### GOAL OF THE EXERCISE
Rewrite the data from its first line through the line containing "Search is located at coordinates (770, 278).", replacing "particular element" with "specific element" and changing nothing else. Leave the pictures out.

### LISTED ENTRIES

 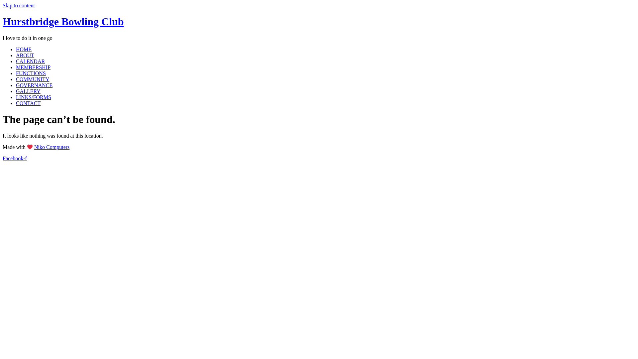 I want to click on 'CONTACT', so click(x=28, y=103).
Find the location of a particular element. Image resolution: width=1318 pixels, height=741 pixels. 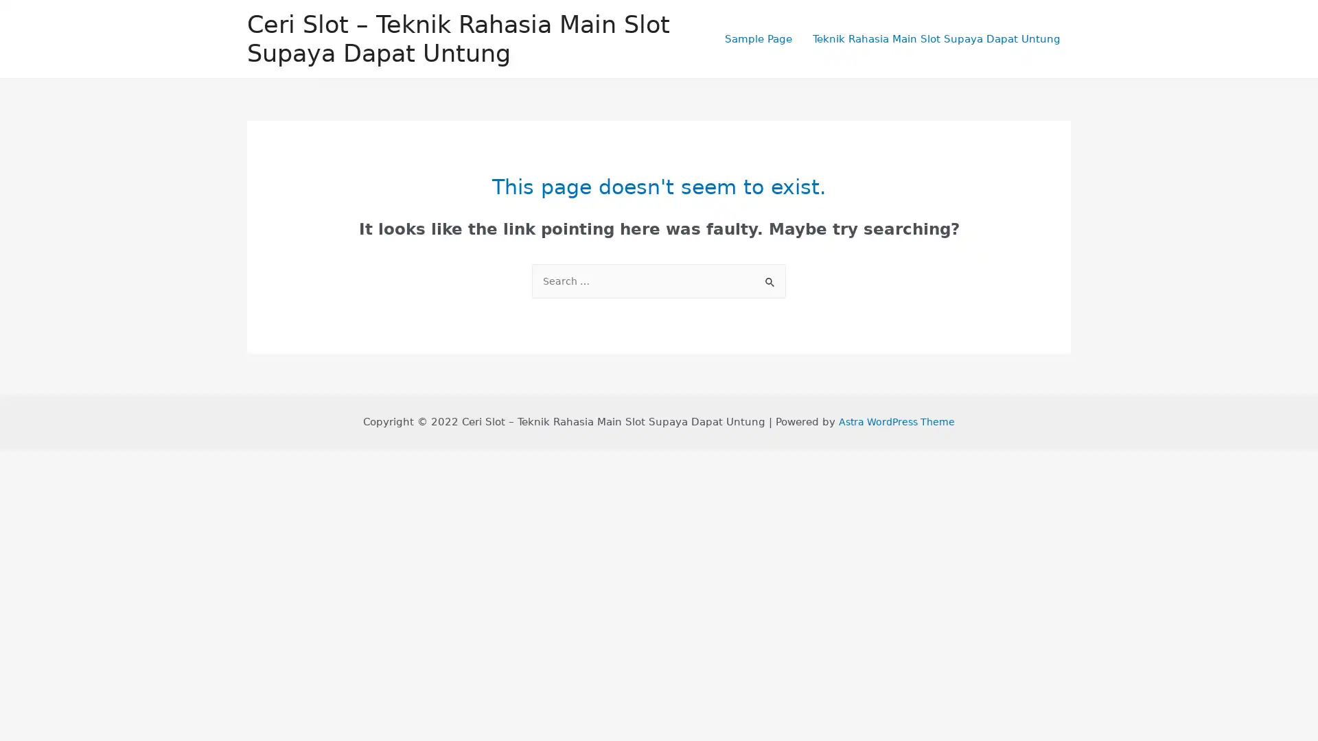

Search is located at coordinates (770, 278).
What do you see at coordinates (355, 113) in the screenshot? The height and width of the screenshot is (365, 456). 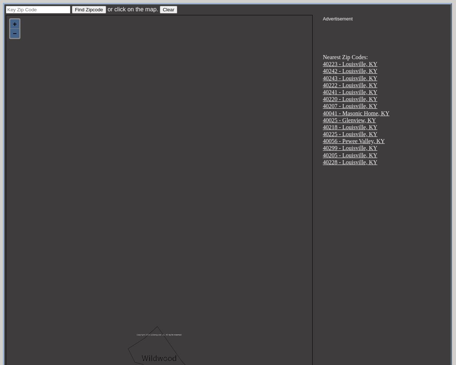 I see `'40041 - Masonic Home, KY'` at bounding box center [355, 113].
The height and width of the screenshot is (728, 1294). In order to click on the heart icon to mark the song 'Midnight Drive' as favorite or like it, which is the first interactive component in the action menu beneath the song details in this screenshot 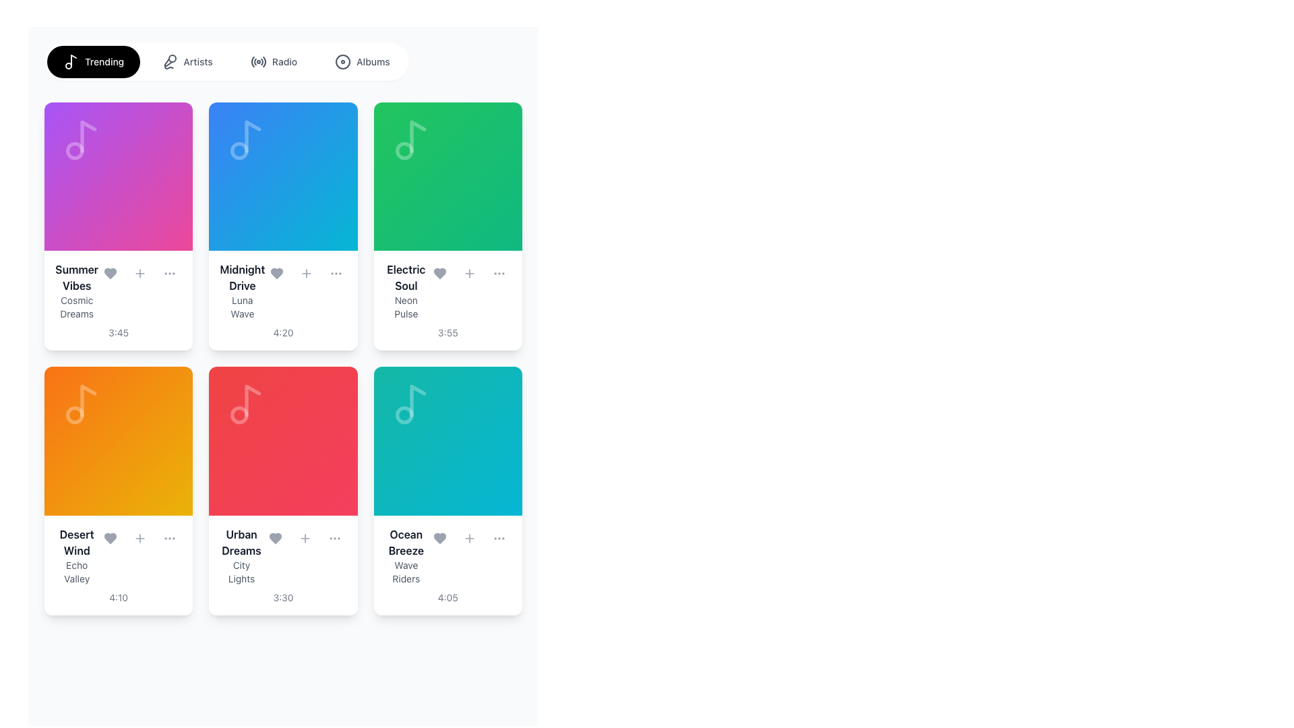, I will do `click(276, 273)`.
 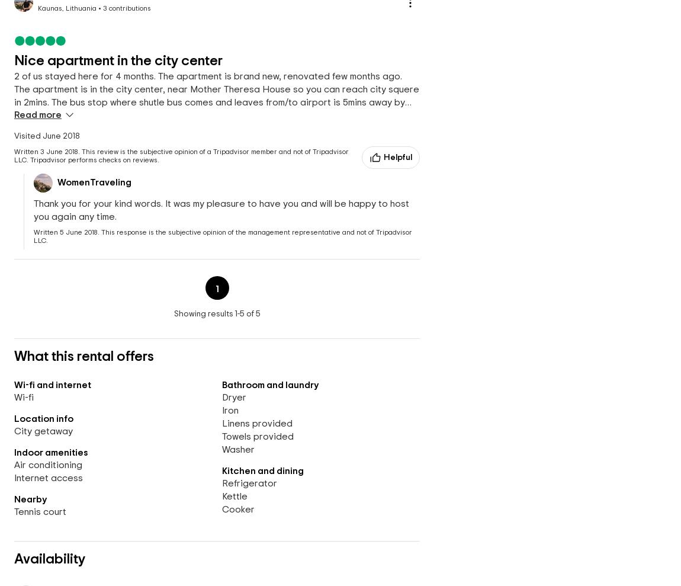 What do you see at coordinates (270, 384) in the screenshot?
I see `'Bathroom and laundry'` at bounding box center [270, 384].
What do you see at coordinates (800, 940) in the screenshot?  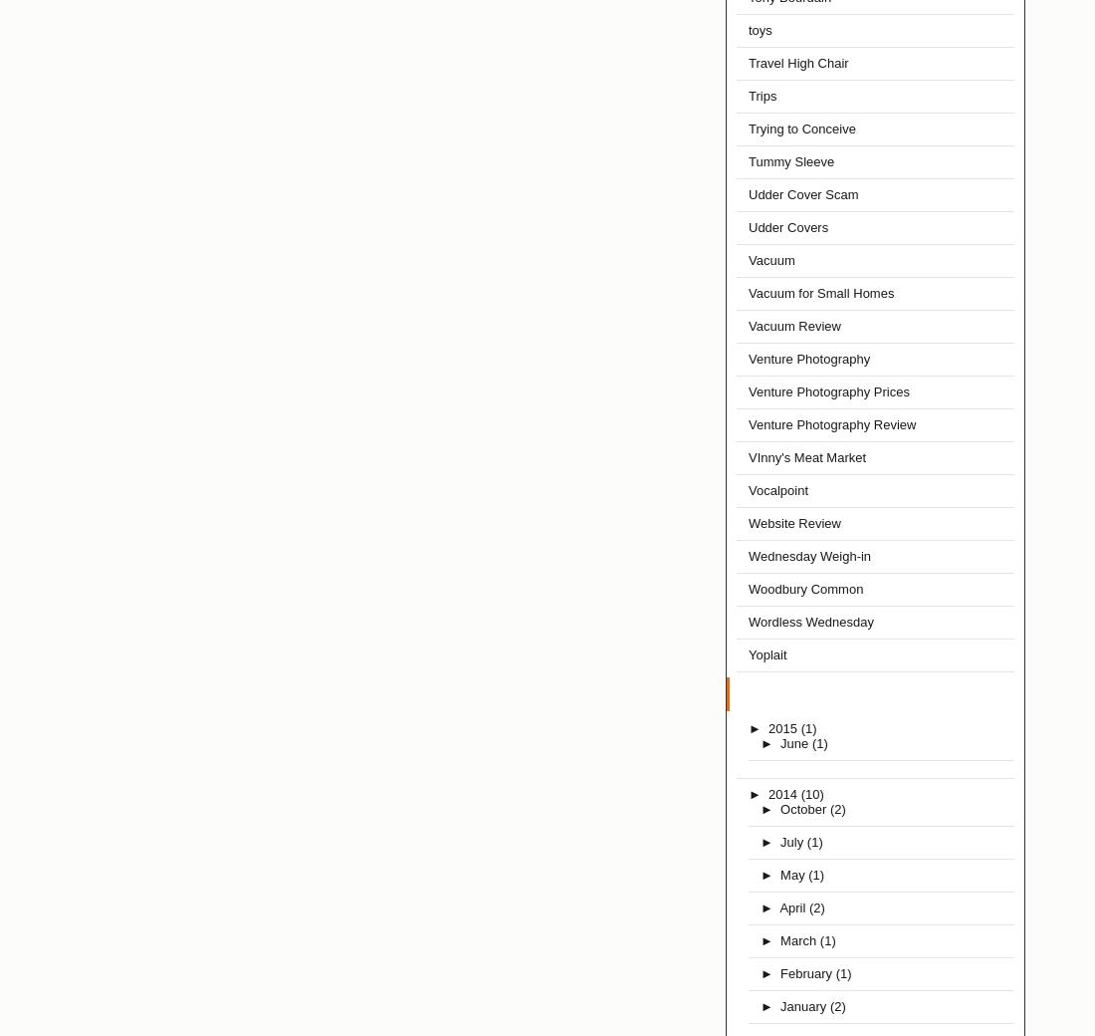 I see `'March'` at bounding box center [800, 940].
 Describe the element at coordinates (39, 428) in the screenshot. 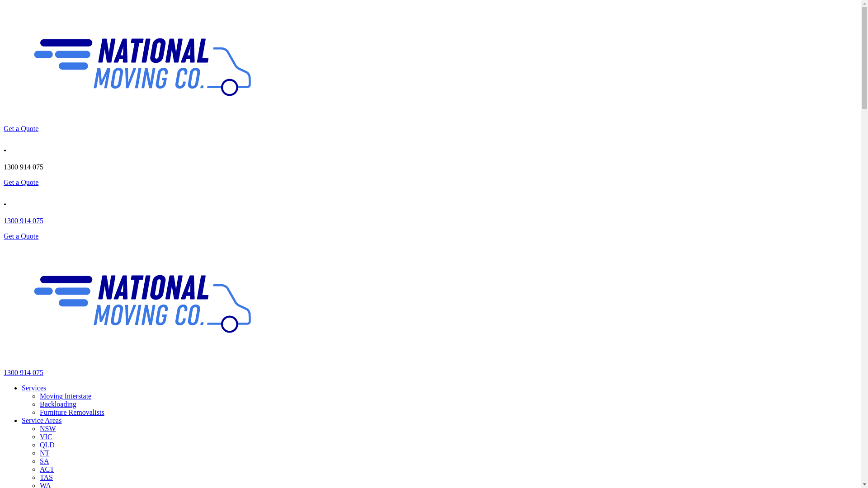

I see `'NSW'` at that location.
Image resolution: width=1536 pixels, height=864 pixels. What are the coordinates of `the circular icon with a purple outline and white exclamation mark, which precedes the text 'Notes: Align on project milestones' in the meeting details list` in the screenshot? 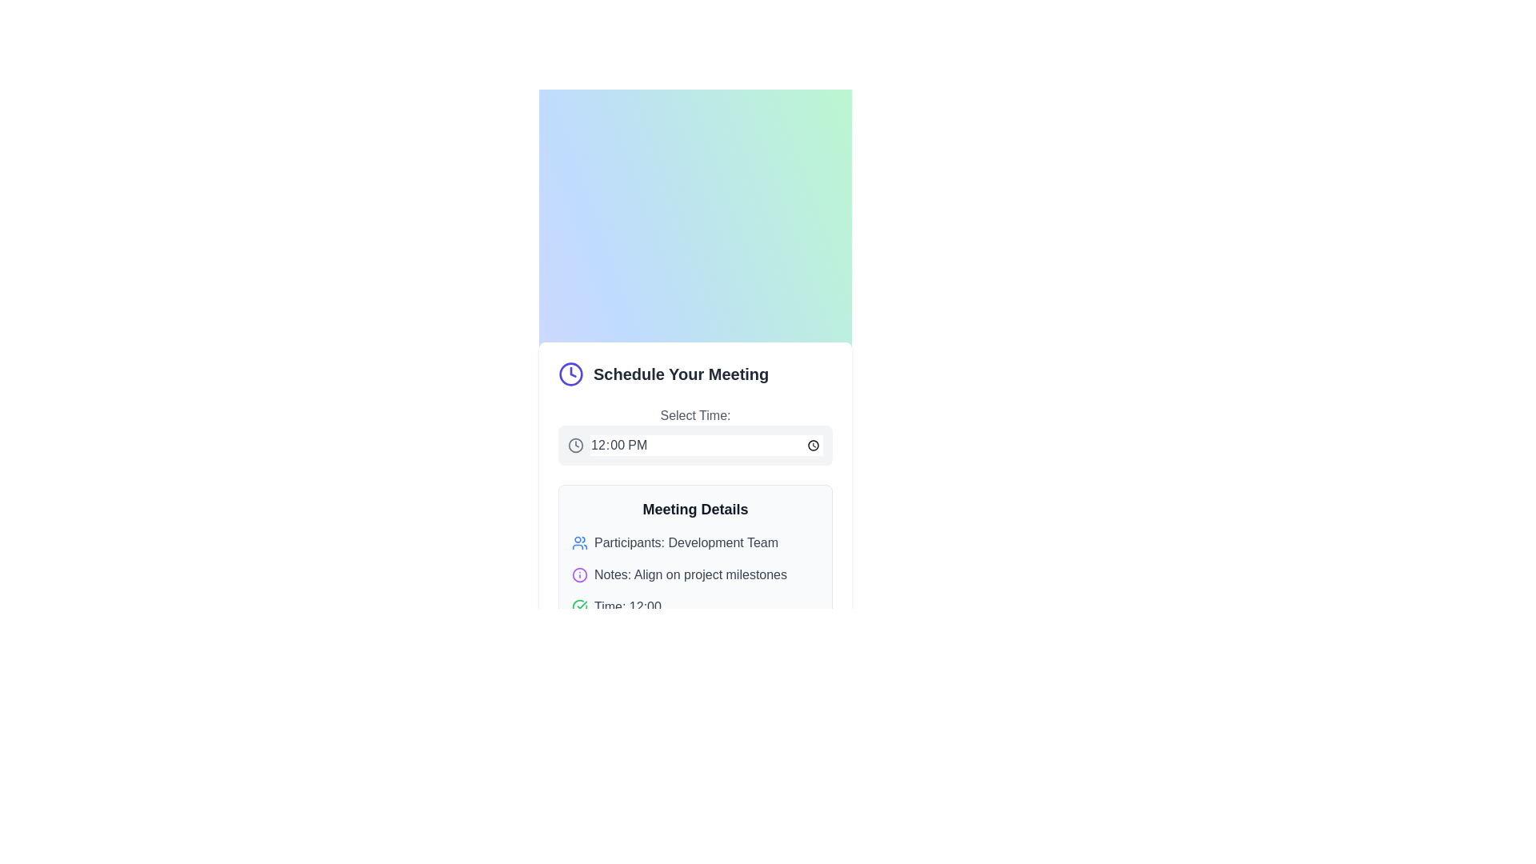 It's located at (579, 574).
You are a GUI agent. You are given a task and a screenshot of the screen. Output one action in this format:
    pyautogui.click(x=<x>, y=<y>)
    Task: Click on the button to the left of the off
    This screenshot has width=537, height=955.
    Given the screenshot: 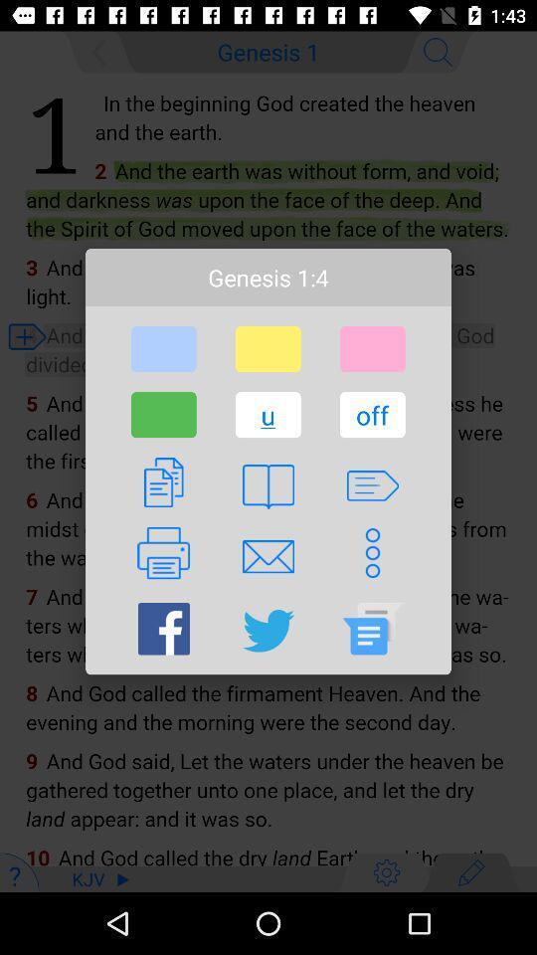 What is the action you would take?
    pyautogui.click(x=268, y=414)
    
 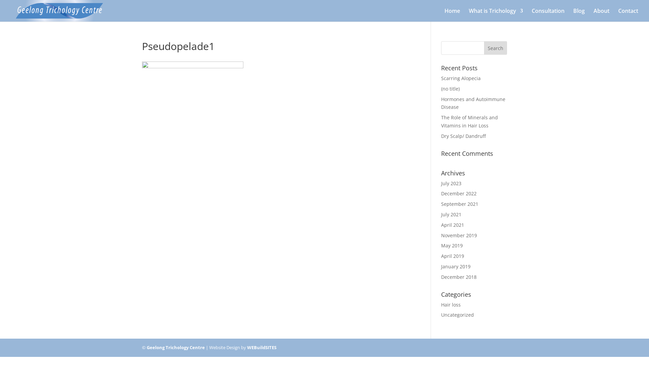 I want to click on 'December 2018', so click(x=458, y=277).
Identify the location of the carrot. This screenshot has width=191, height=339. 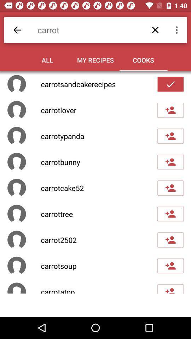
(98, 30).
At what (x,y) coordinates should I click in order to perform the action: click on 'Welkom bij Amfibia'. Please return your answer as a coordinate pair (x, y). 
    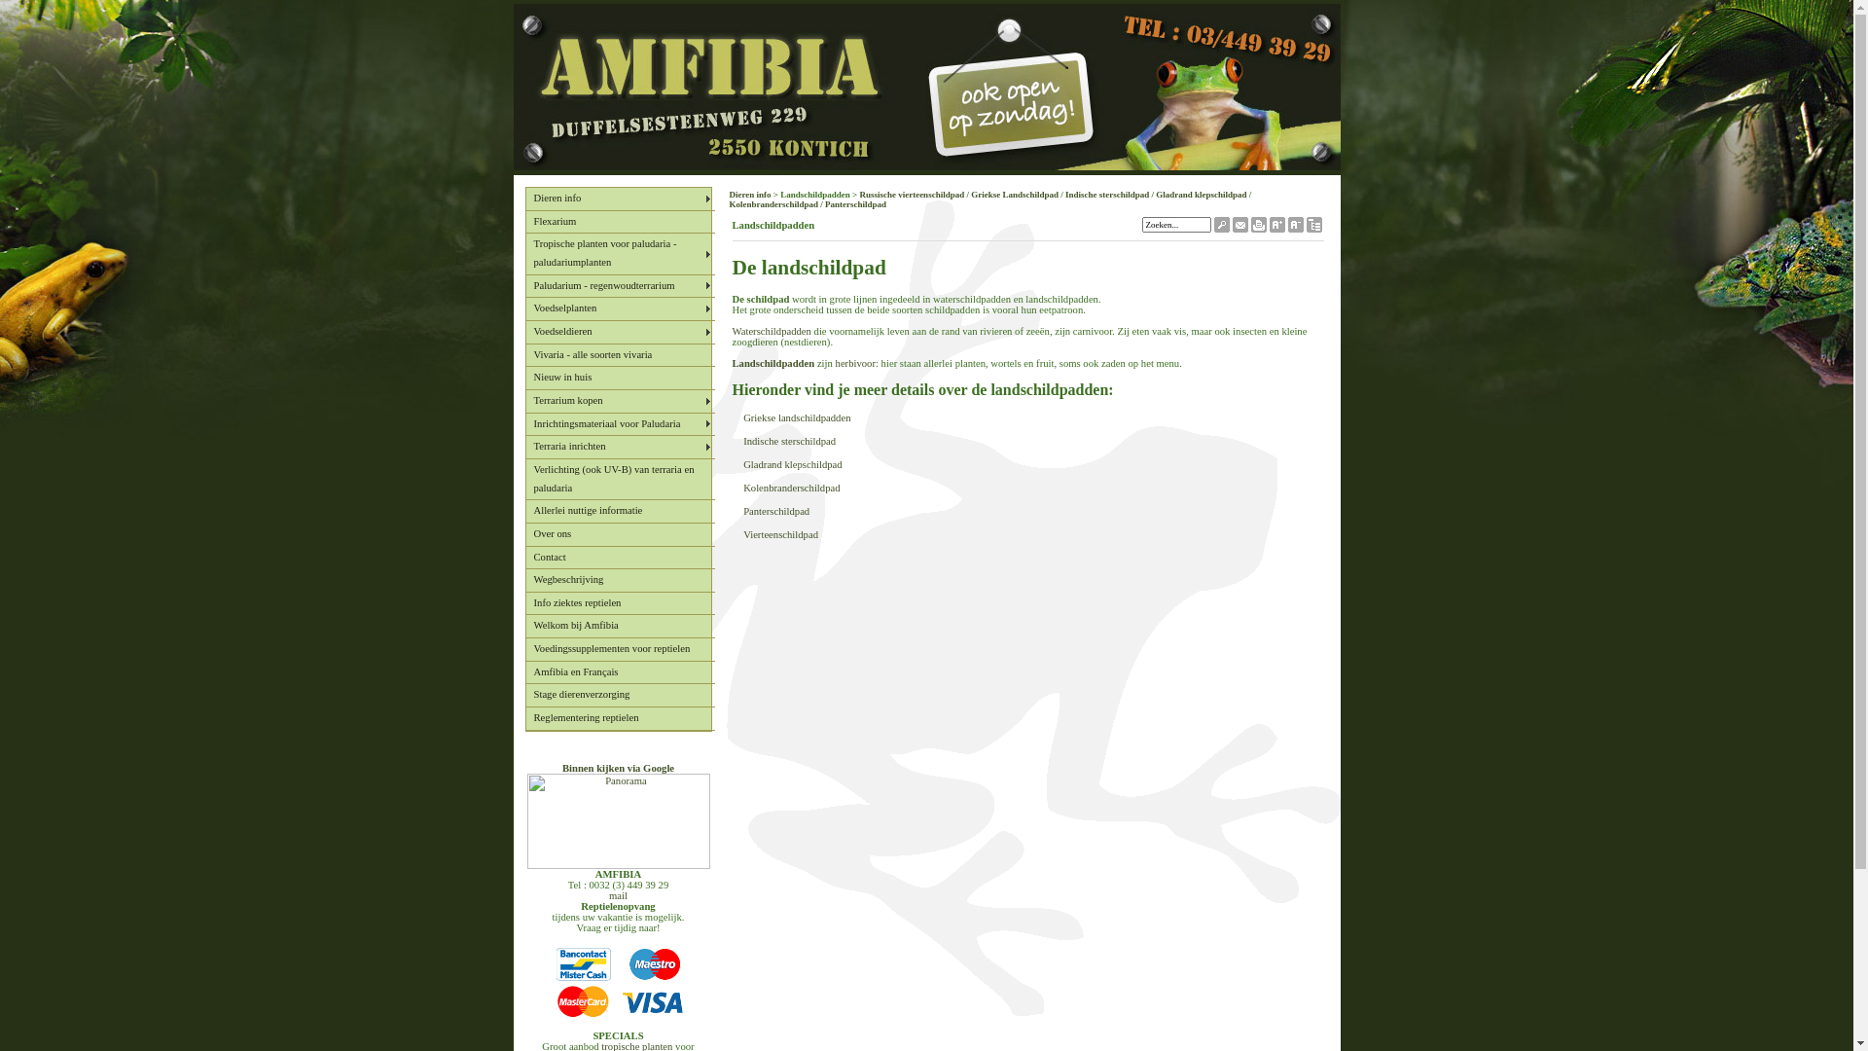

### FINAL ANSWER
  I want to click on 'CONTACT', so click(x=28, y=103).
Find the location of a specific element. Image resolution: width=1318 pixels, height=741 pixels. 

Search is located at coordinates (770, 278).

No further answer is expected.